US9473871B1

US9473871B1 - Systems and methods for audio management

Info

Publication number: US9473871B1
Application number: US14/568,157
Authority: US
Inventors: Ye Ma; Bei Wang
Original assignee: Marvell International Ltd
Current assignee: Marvell Asia Pte Ltd
Priority date: 2014-01-09
Filing date: 2014-12-12
Publication date: 2016-10-18

Abstract

System and methods are provided for audio management. Initial head-related transfer function (HRTF) parameters indicating an initial virtual configuration of a plurality of audio sources are determined. A first user operation is detected through a user interface. Target HRTF parameters are generated in response to the first user operation. A target virtual configuration of the plurality of audio sources is determined based at least in part on the target HRTF parameters.

Description

CROSS-REFERENCE TO RELATED APPLICATIONS

This disclosure claims priority to and benefit from U.S. Provisional Patent Application No. 61/925,504, filed on Jan. 9, 2014, the entirety of which is incorporated herein by reference.

FIELD

The technology described in this patent document relates generally to signal processing and more particularly to audio management.

BACKGROUND

Mobile devices (e.g., smart phones, tablets) often perform audio signal processing. Various audio signals (e.g., phone calls, music, radio, video, games, system notifications, etc.) may need to be mixed or routed in mobile devices. Different strategies may be implemented to control the mixing or routing of audio streams. For example, music playback may be muted during a phone call and then resume when the phone call is finished.

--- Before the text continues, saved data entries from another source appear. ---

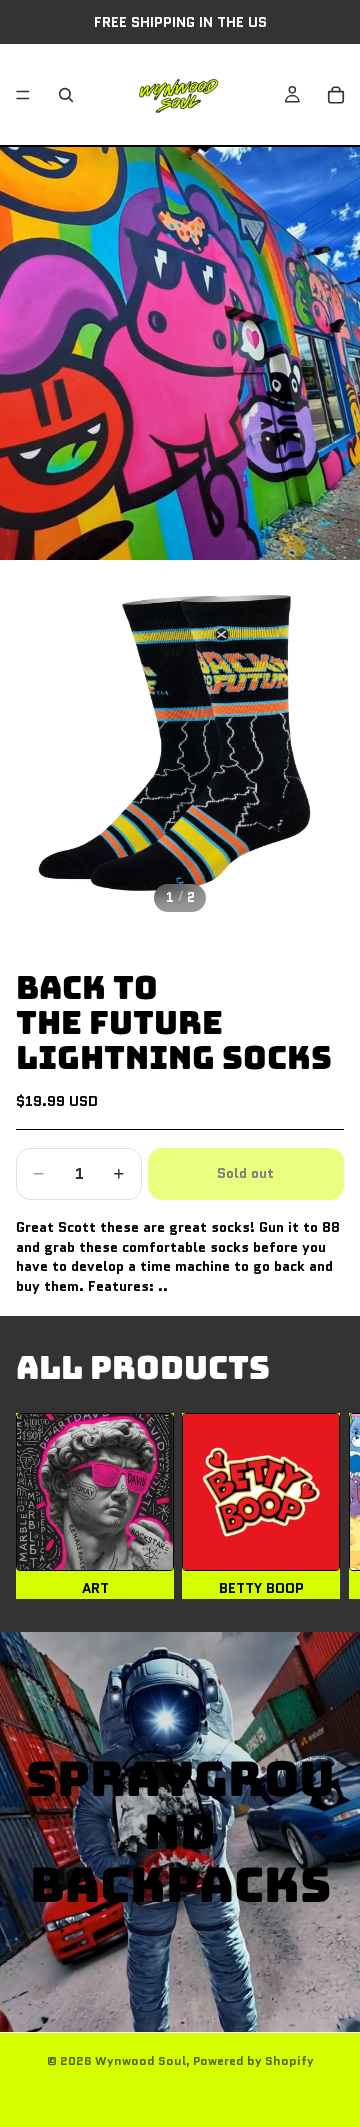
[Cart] (336, 95)
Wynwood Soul (140, 2060)
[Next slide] (320, 1506)
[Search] (66, 95)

Information about spatial location of a simulated audio source to a listener over audio equipment (e.g., headphones, speakers, etc.) is often determined using head-related transfer function (HRTF) parameters. HRTF parameters are associated with digital audio filters that reproduce direction-dependent changes that occur in magnitudes and phase spectra of audio signals reaching left and right ears of the listener when the location of the audio source changes relative to the listener. HRTF parameters can be used for adding realistic spatial attributes to arbitrary sounds presented over headphones or speakers.

SUMMARY

In accordance with the teachings described herein, system and methods are provided for audio management. Initial head-related transfer function (HRTF) parameters indicating an initial virtual configuration of a plurality of audio sources are determined. A first user operation is detected through a user interface. Target HRTF parameters are generated in response to the first user operation. A target virtual configuration of the plurality of audio sources is determined based at least in part on the target HRTF parameters.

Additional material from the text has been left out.